The A’s promise union jobs. But the truth is that all the new jobs they promote are construction jobs that could be created at the Coliseum if they built their stadium there. And that would not cost $1 billion because the land is already approved for development and there are fewer infrastructure needs there than at Howard Terminal. Meanwhile, if the A’s build at Howard Terminal they weaken a working port and threaten the loss of hundreds of good-paying existing ILWU union jobs.
The A’s threaten that if they don’t get their way they will leave and eliminate Oakland’s last sports team. Right now, there are fewer fans at A’s games than there are homeless people living on the streets of Oakland. We should worry more about our unhoused, mostly Black residents than 2,000-3,000 baseball fans.
The A’s say they are adding 3,000 new housing units to the city that desperately needs housing. But the A’s balk at making more than a paltry 15% of those units affordable. They do not clarify the income levels of affordability. Will unhoused people be included?
Unlike every other developer, the A’s do not contribute community benefits, especially to the East Oakland area where emergency affordable housing is urgently needed.
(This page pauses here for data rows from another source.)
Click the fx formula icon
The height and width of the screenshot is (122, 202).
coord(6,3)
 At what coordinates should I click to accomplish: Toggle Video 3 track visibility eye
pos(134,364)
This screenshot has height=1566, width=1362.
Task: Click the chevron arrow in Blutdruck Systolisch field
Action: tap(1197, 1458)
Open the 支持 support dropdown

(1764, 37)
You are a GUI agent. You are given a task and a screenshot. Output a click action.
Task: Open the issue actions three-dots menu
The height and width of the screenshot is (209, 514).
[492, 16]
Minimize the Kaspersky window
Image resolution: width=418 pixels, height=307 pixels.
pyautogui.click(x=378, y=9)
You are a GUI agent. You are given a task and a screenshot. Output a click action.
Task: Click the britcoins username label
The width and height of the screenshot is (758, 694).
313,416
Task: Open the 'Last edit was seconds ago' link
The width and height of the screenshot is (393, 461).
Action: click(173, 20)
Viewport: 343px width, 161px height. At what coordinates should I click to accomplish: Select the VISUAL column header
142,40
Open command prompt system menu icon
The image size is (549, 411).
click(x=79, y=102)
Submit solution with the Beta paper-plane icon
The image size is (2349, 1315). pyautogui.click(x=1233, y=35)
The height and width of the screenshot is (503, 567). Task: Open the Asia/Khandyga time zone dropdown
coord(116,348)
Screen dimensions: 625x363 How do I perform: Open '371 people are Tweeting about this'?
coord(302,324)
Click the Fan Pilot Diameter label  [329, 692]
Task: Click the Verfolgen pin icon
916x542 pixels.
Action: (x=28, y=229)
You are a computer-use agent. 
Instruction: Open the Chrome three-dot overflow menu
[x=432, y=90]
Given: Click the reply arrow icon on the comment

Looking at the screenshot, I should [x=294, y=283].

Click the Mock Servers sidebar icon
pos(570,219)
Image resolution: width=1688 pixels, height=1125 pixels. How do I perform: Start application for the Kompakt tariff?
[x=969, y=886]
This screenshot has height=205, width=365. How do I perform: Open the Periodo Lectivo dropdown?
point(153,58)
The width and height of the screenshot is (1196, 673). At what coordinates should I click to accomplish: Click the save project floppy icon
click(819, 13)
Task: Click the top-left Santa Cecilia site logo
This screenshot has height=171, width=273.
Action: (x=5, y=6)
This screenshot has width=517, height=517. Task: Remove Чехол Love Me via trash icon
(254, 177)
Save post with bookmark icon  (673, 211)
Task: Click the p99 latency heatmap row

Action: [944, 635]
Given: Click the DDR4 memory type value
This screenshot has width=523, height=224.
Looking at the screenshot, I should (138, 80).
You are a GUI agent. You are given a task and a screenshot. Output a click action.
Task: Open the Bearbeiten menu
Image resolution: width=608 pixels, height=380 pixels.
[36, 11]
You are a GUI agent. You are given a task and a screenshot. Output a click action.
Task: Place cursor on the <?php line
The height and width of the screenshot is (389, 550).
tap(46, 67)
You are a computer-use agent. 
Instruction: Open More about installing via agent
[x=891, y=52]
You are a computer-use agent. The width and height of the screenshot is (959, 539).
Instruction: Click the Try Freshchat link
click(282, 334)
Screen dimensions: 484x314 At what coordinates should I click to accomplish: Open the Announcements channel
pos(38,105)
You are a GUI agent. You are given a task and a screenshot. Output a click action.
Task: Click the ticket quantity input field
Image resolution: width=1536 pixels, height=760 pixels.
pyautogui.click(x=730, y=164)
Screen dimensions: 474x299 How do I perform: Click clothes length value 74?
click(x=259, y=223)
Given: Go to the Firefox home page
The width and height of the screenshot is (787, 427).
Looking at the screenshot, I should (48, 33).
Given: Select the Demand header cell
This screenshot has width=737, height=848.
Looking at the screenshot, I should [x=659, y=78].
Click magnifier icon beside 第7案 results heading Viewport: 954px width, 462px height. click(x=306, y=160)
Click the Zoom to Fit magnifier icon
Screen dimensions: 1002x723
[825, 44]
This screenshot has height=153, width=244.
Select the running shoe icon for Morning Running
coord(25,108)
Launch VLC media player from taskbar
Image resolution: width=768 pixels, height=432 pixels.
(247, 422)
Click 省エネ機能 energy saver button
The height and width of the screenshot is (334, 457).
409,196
But rather, in a deceptive and clever ploy, the A’s would have the community pay for their benefits, which unwittingly would hasten the gentrification wave that could increase homelessness. They reneged on past promises and caused people like Margaret Gordon, a strong community advocate, to drop her support for the team.
More galling than everything above, the A’s are negotiating with Las Vegas while they are arrogantly bully Oakland.
Many people believe this is all a sham. The A’s leverage a potential site in Oakland only to get a sweet deal in Vegas. And, ironically they stand to further enrich themselves by just “occupying” the coliseum site and taking advantage of the increased property value of their half-ownership share of the Coliseum.
By questioning the financial capability of the co-owner, the city staff upped the price to sell their half interest to a Black-led group for more than $30,000,000.00 than that for Alameda County, which owns the other 50% of the Coliseum.
Oakland does not need the A’s.
Oakland needs to take care of its own critical issues. The City’s Department of Race and Equity should be at the table with the City Attorney to make sure that the financial interests of Oakland residents are protected and fairly handled.
But even if those issues were not so pressing, City officials must stand firm and not let any developer bully them and disrespect them the way the A’s are disrespecting them.
Thank you, Mr. Gallo, for standing up for Oakland residents and not bending the knee to the A’s.
We urge the Council to support Mr. Gallo by placing the A’s request for public spending before the voters in November. Let the voters guide the decision of whether the City should fund the A’s or take care of our own problems.
We encourage all voters to demand that the Council let the people vote.